Aprirsi e condividere pubblicamente, in uno studio televisivo, non una storia quanto la propria vita – la propria tragedia – ha richiesto un tempo che equivale a una vita. Non ha mai fatto parola della violenza subita quando era un calciatore celebre e celebrato, compagno di maglia di Diego Armando Maradona, sposato a una conduttrice televisiva dalla quale oggi è divorziato, Paola Perego (oggi compagna di Lucio Presta, ndr). Andrea Carnevale, ex calciatore e oggi attuale dirigente dell’Udinese, ha raccontato il buco nero della sua esistenza a Myrta Merlino nel corso di «Pomeriggio Cinque».
Nella settimana in cui si è celebrata la Giornata Internazionale contro la violenza sulle donne, Carnevale ha rivissuto l’assassinio di sua madre, vittima di femminicidio quando lui aveva soli 14 anni, un delitto al quale fu costretto ad assistere. Suo padre colpì la mamma a colpi di accetta fino ad ucciderla. Dopo cinque anni, suo padre finito in carcere decise poi di suicidarsi.
- Andrea Carnevale testimone del femminicidio di sua madre
- La malattia
- Il ricordo della madre e la denuncia inascoltata
- Il suicidio del padre
Andrea Carnevale testimone del femminicidio di sua madre
La sua testimonianza è ferma, davanti alle telecamere che non lo abbandonano mai nel corso di questa intervista. “Avevo 14 anni ma ero già un ometto. Una volta si lavavano i panni al fiume e mia madre andava lì, a cento metri da casa mia. Una mattina c’erano tutte le donne, compresa mia sorella, mio padre si è svegliato, è sceso e l’ha ammazzata con un’accetta”.

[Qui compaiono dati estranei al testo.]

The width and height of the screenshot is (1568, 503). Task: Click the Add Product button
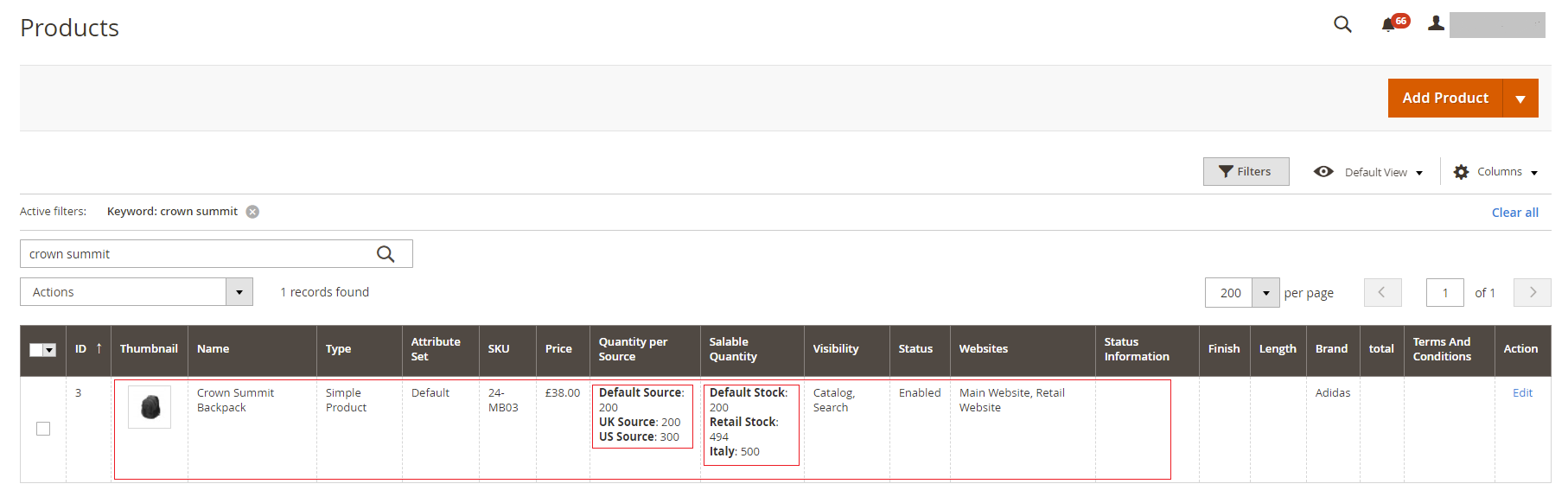pyautogui.click(x=1444, y=99)

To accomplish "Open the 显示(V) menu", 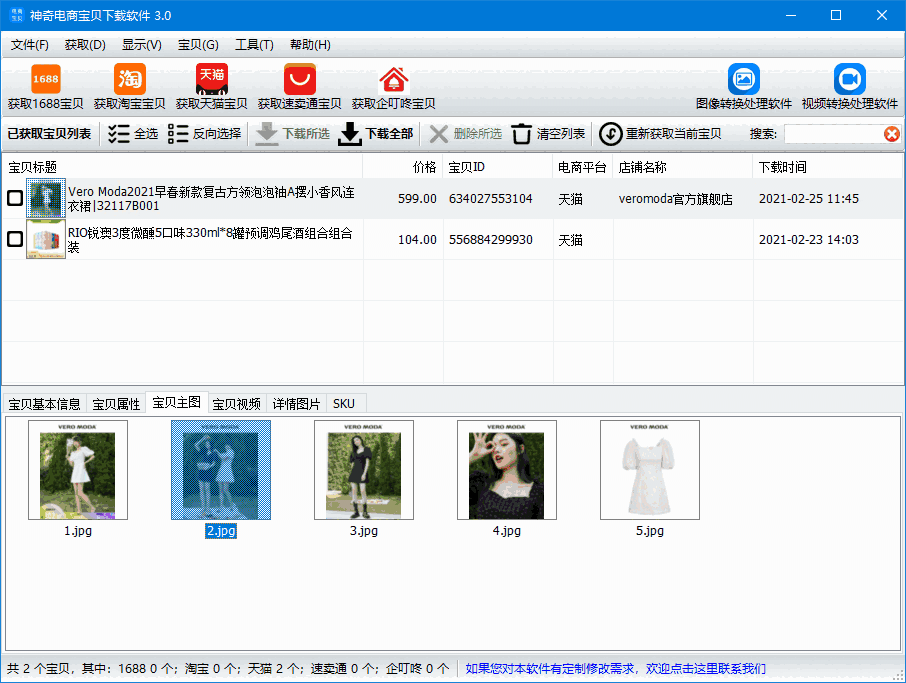I will (x=141, y=44).
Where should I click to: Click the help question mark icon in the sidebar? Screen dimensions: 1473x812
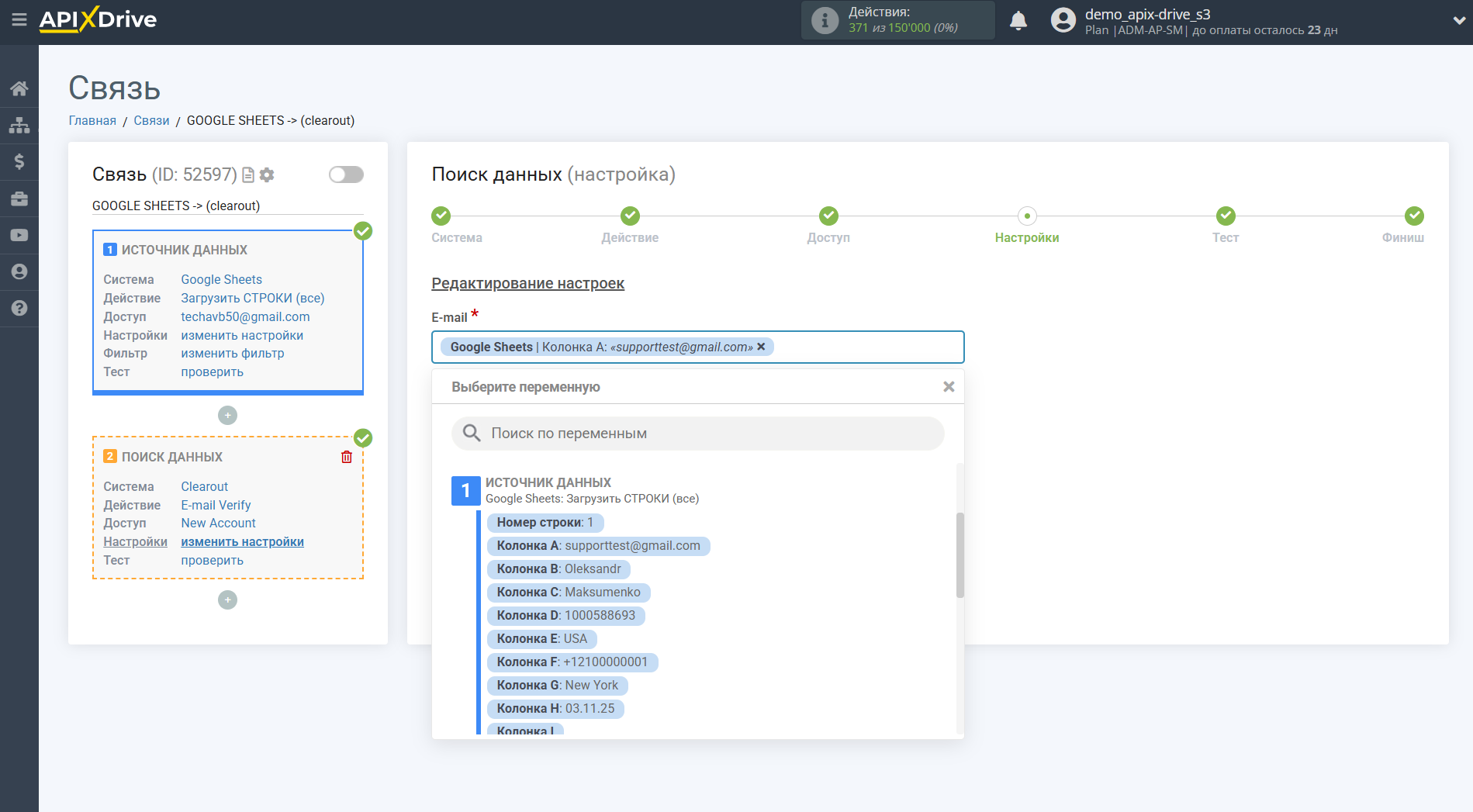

Non cela la commozione – e come potrebbe, d’altronde, nelle sue parole- Carnevale il quale ha deciso di rendere pubblica quanto lo ha travolto da ragazzo. E che ha condizionato la sua esperienza, nonostante e con il successo da giocatore di Napoli e Udinese, tra le altre, e oggi dirigente del club friulano.
“È stato un grande dolore”, ha aggiunto. Aveva già confidato a Repubblica, in un’intervista quanto segnò la sua adolescenza, ma mai in diretta televisiva.
La malattia
La cronaca riporta di femminicidi che si consumano con una frequenza allarmante; in Italia sono già 99 le vittime dall’inizio dell’anno e la sua testimonianza è per frenare, contenere, cercare di fare ognuno la sua parte. Da orfano di femminicidio. “Sono molto orgoglioso di parlare di questa storia in televisione, perché dopo cinquant’anni penso sia l’ora di raccontarla e di far capire agli uomini che oggi ammazzano le loro mogli che è ora di smetterla. Io è dall’età di 14 anni che non chiamo più mamma perché mio padre me l’ha portata via. Era malato di gelosia ed è quello che accade oggi. Un marito che ammazza la moglie lo fa proprio per gelosia, ma la donna non è dell’uomo, basta con questa possessività, con questa malattia. Oggi mi chiedo se allora si sarebbe potuto fare qualcosa”.
Andrea Carnevale in panchina
Il ricordo della madre e la denuncia inascoltata
E, ancora: “È stata la nostra mamma che ci ha protetto, lei non voleva che andassimo dalle autorità perché allora, nei paesi, c’era un po’ di vergogna. Eravamo noi, specialmente io, che andavo dai Carabinieri per dire che papà, tutte le sere, picchiava la mamma con pugni e cazzotti. Il maresciallo purtroppo mi disse che finché non vedevano il sangue non potevano fare assolutamente nulla. Quando mamma è stata uccisa ho fatto un gesto estremo: sono andato dentro al fiume e con un secchio ho raccolto il suo sangue, sono andato a piedi su al paese e l’ho consegnato in caserma, al maresciallo, e gli ho detto: Lei voleva il sangue, eccolo qua. Ed è finita lì”.
Il suicidio del padre
Un gesto terribile, ma che ben restituisce quanto vissuto e patito da Carnevale e dalla sua famiglia, in un clima di violenza fisica e psicologica continuo, dall’epilogo ancora tragico che non ha chiuso la spirale di violenza. “Andai anche a trovare mio padre in carcere ma dopo poco riprese ad offendere mia madre. Dopo cinque anni, si è tolto la vita davanti ai miei occhi”.
Nel suo caso, quell’occasione di comprendere la gravità e l’orrore di quanto commesso ha avuto questo punto, questa fine.